← Frontpage

**Green Screen Detectives vs. The Food Scientist**

5h ago · 3 sources · trend

Snaxshot just spotlighted the creator behind Hydroxide, an Instagram account run by an actual food scientist with a simple mission, cut through the noise. The target is the wave of food and beverage misinformation spreading across the US, much of it pushed by what the article calls “green screen detectives.”

You know the type. Confident. Viral. Deeply suspicious of anything with more than three ingredients.

Hydroxide takes a different angle. Instead of fear bait, the account breaks down controversial topics like David protein and raw milk through the lens of real food science. The goal is not to dunk on consumers. It is to inject facts into a conversation that often runs on vibes.

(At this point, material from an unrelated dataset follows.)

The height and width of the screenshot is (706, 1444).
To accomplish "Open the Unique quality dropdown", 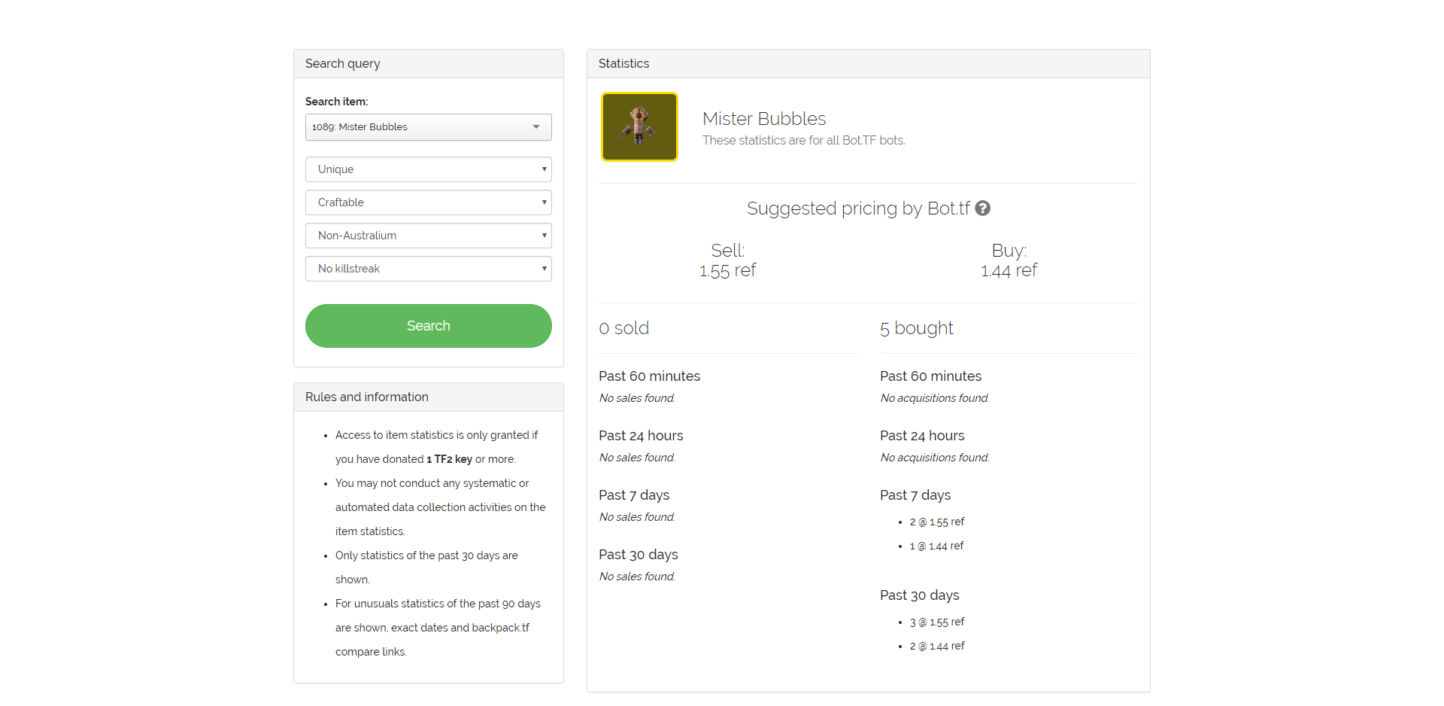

The bigger point from Snaxshot is that voices like Hydroxide are becoming necessary at the messy intersection of fear and food content online. Misinformation is not fringe anymore. It is content.

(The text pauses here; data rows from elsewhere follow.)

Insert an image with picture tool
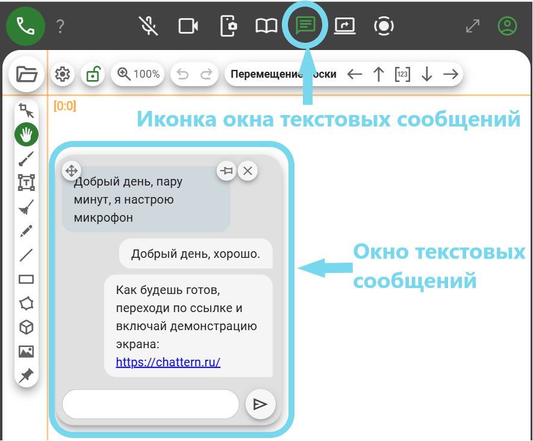Screen dimensions: 533x441 (26, 351)
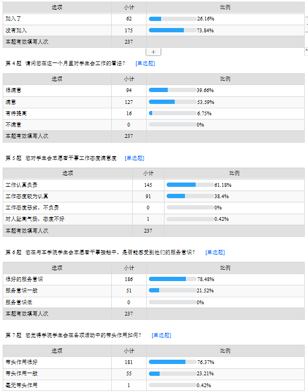The width and height of the screenshot is (308, 392).
Task: Click the 比例 header in question 6 table
Action: tap(225, 268)

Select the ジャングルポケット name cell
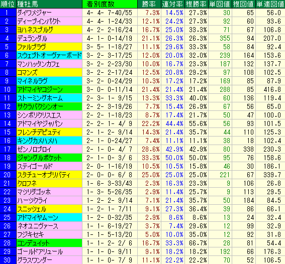coord(49,158)
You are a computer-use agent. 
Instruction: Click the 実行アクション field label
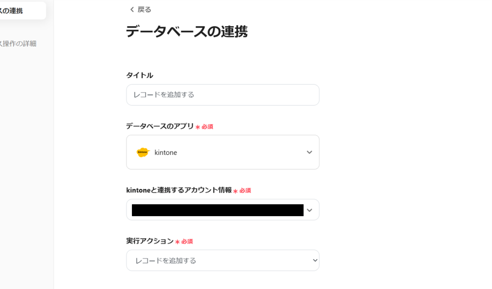click(150, 241)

Why it matters for CPG. Brands in food and beverage are operating in an environment where a viral post can shape perception faster than any ad campaign. Protein gets framed as suspect. Raw milk gets framed as pure. Facts get buried under engagement.

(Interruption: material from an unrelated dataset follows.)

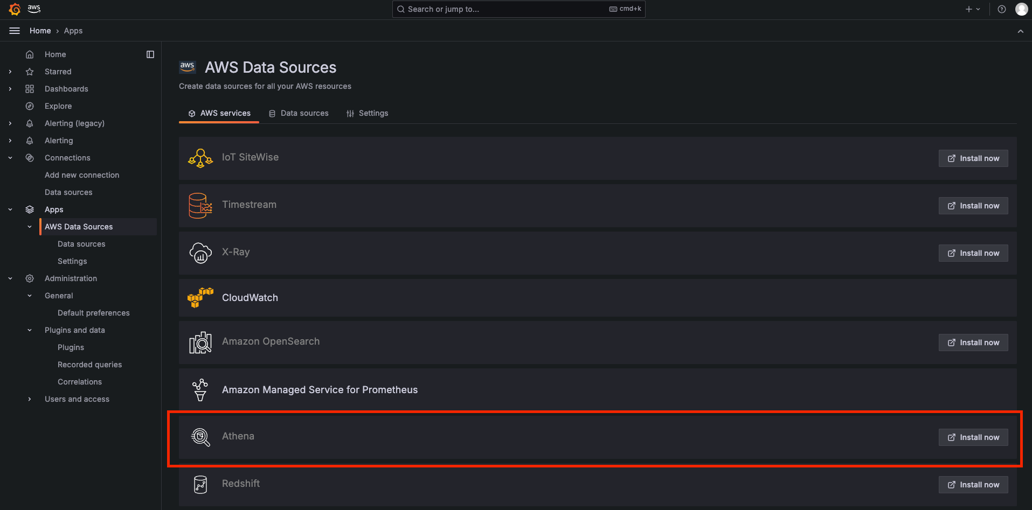
Task: Collapse the top bar chevron
Action: click(x=1020, y=31)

Quick take. The next battleground for CPG is credibility. Not cleaner labels alone. Not louder marketing. Brands that align with credible educators, or at least understand how these narratives spread, will have an edge. The comment section is now part of your shelf set.

Key facts

  • Snaxshot featured an interview with the food science creator behind the Instagram account Hydroxide to address misinformation and fear mongering in food and beverage.
  • The article argues that food and beverage misinformation is widespread in the US, particularly from social media creators described as "green screen detectives."
  • Hydroxide uses the lens of an actual food scientist to break down controversial topics including David protein and raw milk.
  • The piece positions accounts like Hydroxide as necessary voices to counter misinformation at the intersection of fear and food content online.